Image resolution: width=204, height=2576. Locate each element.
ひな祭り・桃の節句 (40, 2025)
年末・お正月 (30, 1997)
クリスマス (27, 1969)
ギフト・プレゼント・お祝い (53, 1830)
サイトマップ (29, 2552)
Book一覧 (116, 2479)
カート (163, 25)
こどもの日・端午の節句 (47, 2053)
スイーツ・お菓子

---+---

Exact copies of the lines from the one holding "年末・お正月 (30, 1997)" to the end of the entries are all that should be written.

Answer for this exercise ::
年末・お正月 (30, 1997)
クリスマス (27, 1969)
ギフト・プレゼント・お祝い (53, 1830)
サイトマップ (29, 2552)
Book一覧 (116, 2479)
カート (163, 25)
こどもの日・端午の節句 (47, 2053)
スイーツ・お菓子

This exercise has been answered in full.